Almond Butter Chia Pudding and More on Plant-Based Nutrition

Thank you for your great response to yesterday’s blog!  I always enjoy sharing information I get with my readers!  Did you catch the news yesterday?  Here is a link to the latest information on cholesterol levels in chicken and red meat.  There is so much to consider when we make decisions about what we eat.

I received an amazing resource from Dr. Wasserstrom yesterday in a email to Life@UCF members. This is a Plant-Based Nutrition Guide from the Plantrician Project.  All of the information is backed by scientific research.  I am so excited to read through this, as it seems reader-friendly and full of information.  One thing that Dr. Wasserstrom mentioned and is included in this nutrition guide is that the only nutrient that cannot be obtained from a whole food, plant-based diet is vitamin B12.  So, please contact your doctor about the correct amount of supplement you should take if you transition to this diet. The current recommendation is 2500 mcg, which is what I take, but check with your health provider.

Today I’m going to share a plant-based breakfast or dessert, Almond Butter Chia Pudding.  It comes from one of my favorite blogs, The Almond Eater.  This is a recipe you can make the night before, similar to overnight oats.  I’ve had it for breakfast the last two mornings and it is delicious!

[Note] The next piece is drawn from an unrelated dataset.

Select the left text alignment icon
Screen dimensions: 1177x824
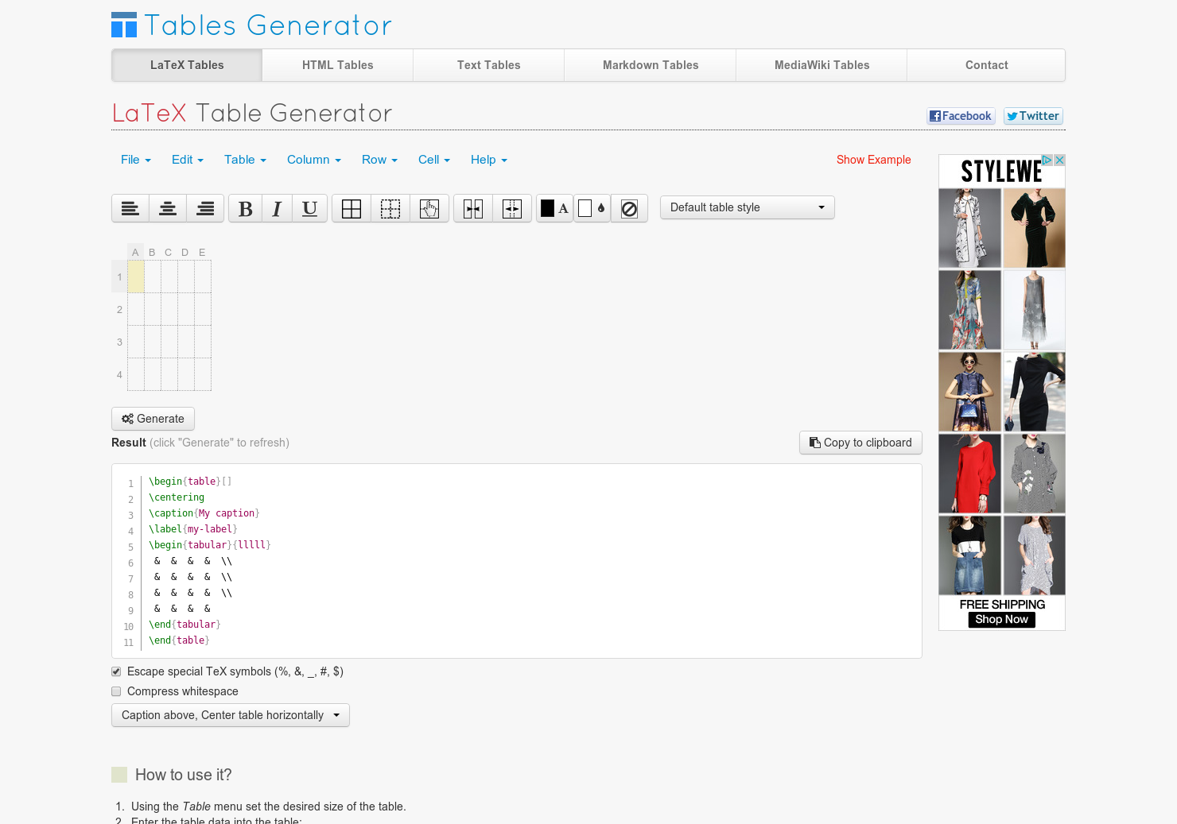(x=130, y=208)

Almond Butter Chia Pudding—Makes 2 servings

Ingredients:

  • 3 tablespoons almond butter
  • 2 tablespoons maple syrup (I substituted 2-3/4 teaspoons of Truvia Nectar.)
  • 1 cup almond milk (or plant-based milk of choice)
  • 1/4 cup + 1 tablespoon chia seeds

Directions:

  •  Place almond butter, syrup and milk in a bowl and stir together. (Note:  The recipe’s author suggests that you may consider microwaving the almond butter for 30 seconds to melt it so that it combines more smoothly. I did this.)
  • Stir in chia seeds by hand.
  • Once everything is mixed, pour mixture into a bowl or mason jar and place in the refrigerator for at least 3 hours or overnight. (I put mine in two dessert dishes.)
  • Top with extra almond butter.


I topped my pudding with fruit for the photo.  You could top it with almonds or walnuts for extra fiber.  I actually made a fruit salad of a banana, strawberries, blueberries, and blackberries to eat with my pudding.  There will be little chunks of almond butter in the pudding, but who doesn’t like chunks of almond butter!  I hope you enjoy this recipe!